Given information

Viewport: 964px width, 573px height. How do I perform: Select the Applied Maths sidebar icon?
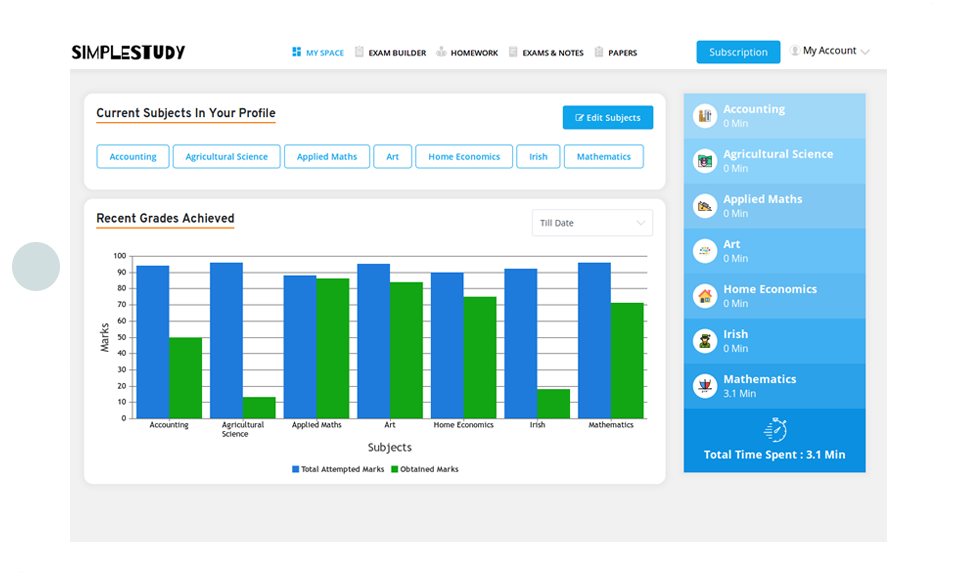pyautogui.click(x=705, y=206)
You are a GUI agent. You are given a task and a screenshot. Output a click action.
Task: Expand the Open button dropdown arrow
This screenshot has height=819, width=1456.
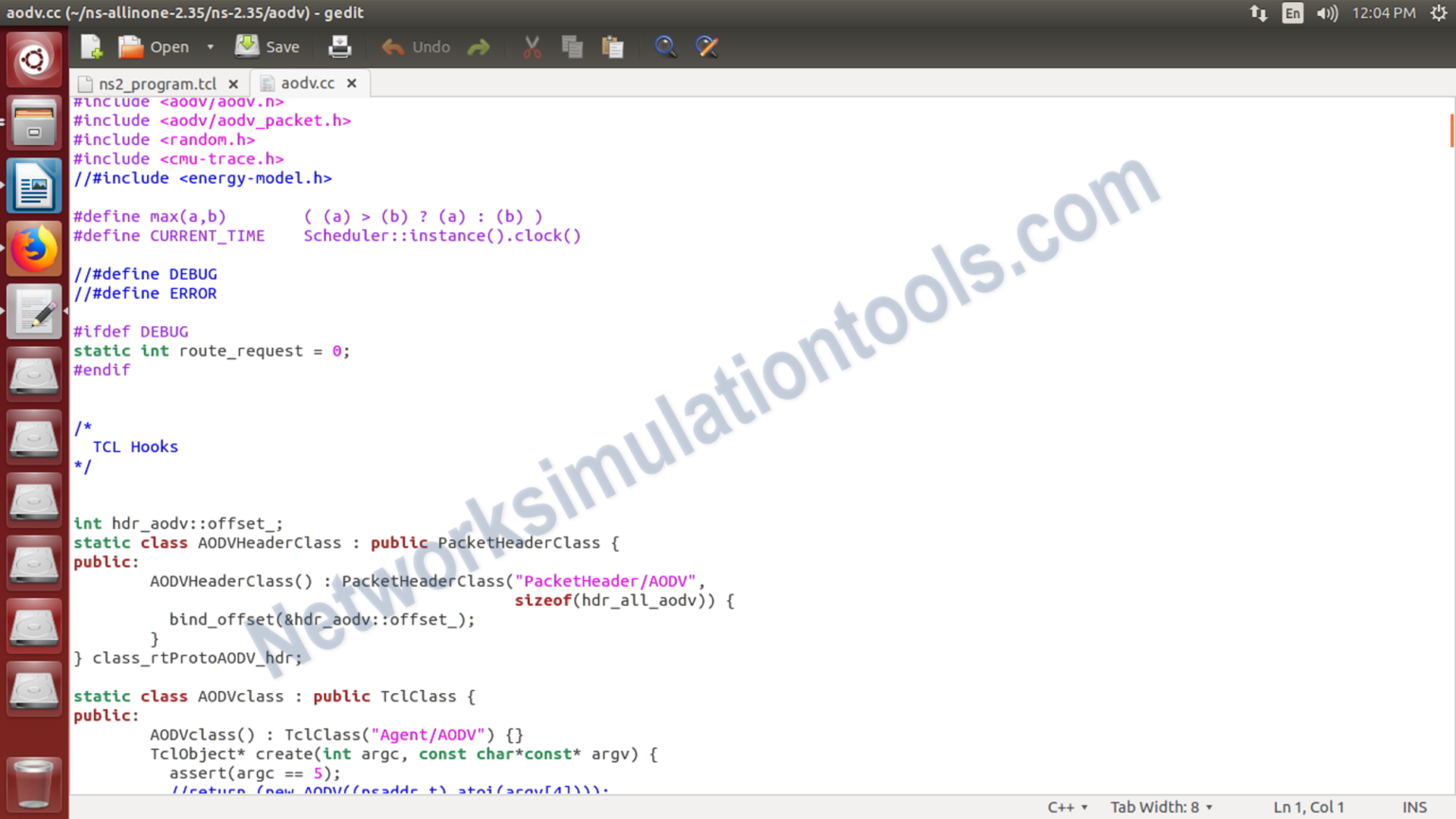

Exercise aim
Reproduce the entries above word for word, omitting the pictures.

Written solution
Viewport: 964px width, 573px height. How do I perform: Select the Applied Maths sidebar icon?
pyautogui.click(x=705, y=206)
You are a GUI agent. You are given a task and a screenshot. Output a click action.
Task: Expand the Open button dropdown arrow
This screenshot has height=819, width=1456.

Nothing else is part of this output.